As explained in a previous section, the invaded spiral arteries of the third trimester show restoration of the maternal endothelial layer, which must have been penetrated by a trophoblastic cells previously. In this matter there is confusion in the recent literature, as it is often mentioned that the endovascular trophoblast replaces the endothelium, and it is then usually understood that this is the case until the end of pregnancy. Because of the histological features of physiologically changed spiral arteries such "endothelial replacement" can at the most be a temporary situation, restricted to the first or early second trimester. Another matter of confusion is the claim that the trophoblast may express endothelial cell markers during its endovascular invasion (Zhou et al., 1997a), which may thereby be an important factor in the so-called endothelial replacement. Expression of vascular endothelial markers by trophoblast could not be confirmed by other investigators, however (Lyall et al., 2001a; Pijnenborg et al., 1998a), and also a possible defective expression in pre-eclamptic women needs further confirmation (Zhou et al., 1997b).

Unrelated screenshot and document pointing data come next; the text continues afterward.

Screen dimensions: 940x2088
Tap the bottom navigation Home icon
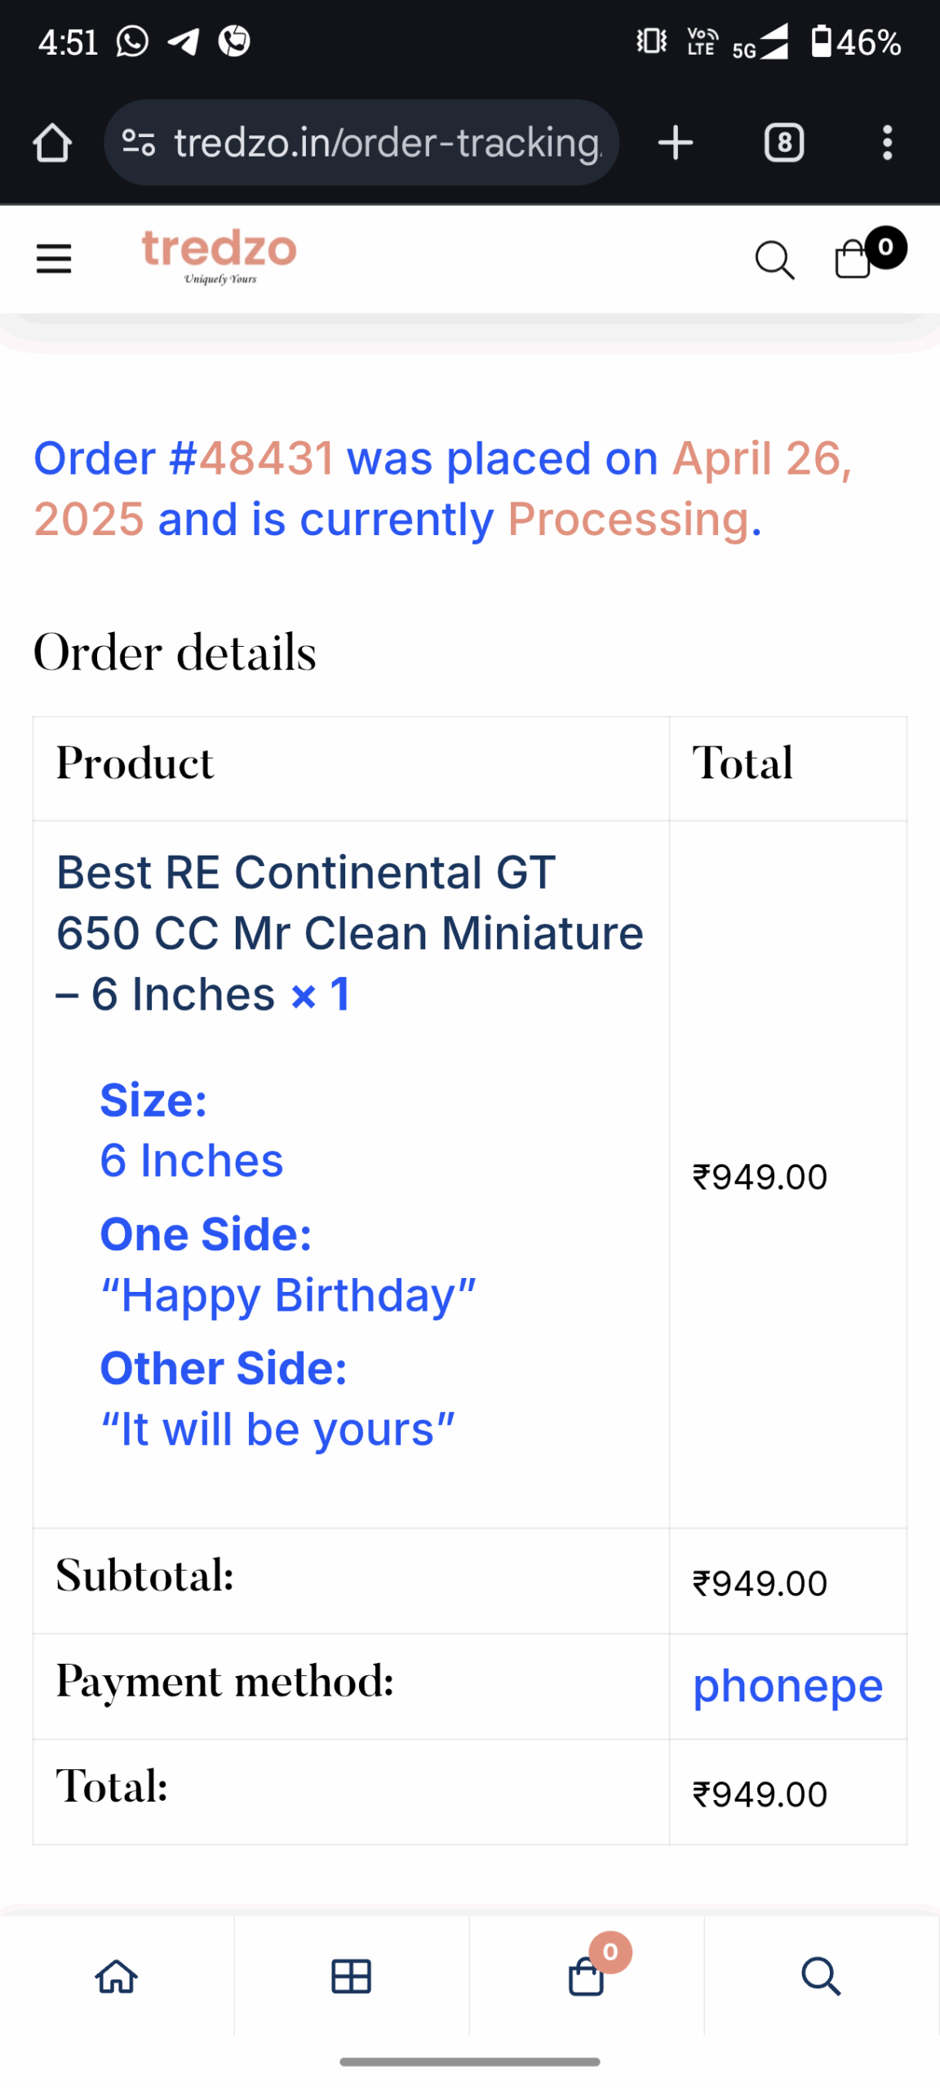tap(117, 1976)
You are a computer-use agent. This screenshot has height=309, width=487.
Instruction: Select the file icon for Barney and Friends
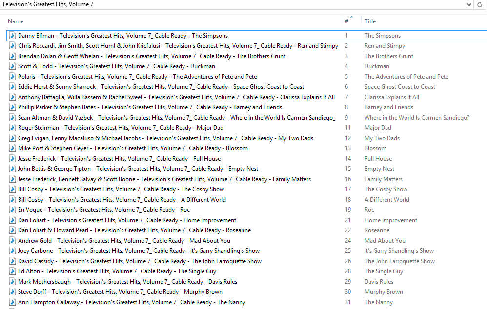(13, 107)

The process of endothelial repair may be associated with different degrees of intimal thickening, which involves proliferation of fibroblasts and the appearance of myo-intimal cells. Since the latter are immunopositive for α-actin, the occurrence of such cells may confuse inexperienced histologists who expect complete disappearance of smooth muscle in physiologically changed spiral arteries (Figures 1.1a–c). Physiologically changed vessels with thick intimal cushions can be found in decidual and myometrial spiral artery segments in normal pregnancies, but also in decidual invaded arteries in pre-eclamptic women. There is no evidence for a higher incidence of intimal thickening in decidual spiral arteries in pre-eclamptic compared to normal pregnancies, precluding more extensive maternal repair responses in pre-eclampsia (Hanssens et al., 1998). In some situations intimal thickening, comprising the whole circumference of the vessel, may be so intense, even in normal pregnancies, that it leads to a narrowing of the vascular lumen, giving the false impression of a pathological lesion. A consistent observation is that with partial or isolated physiological change, intimal cushions are almost always overlying vascular sectors containing invaded trophoblast and fibrinoid (Figure 1.1d).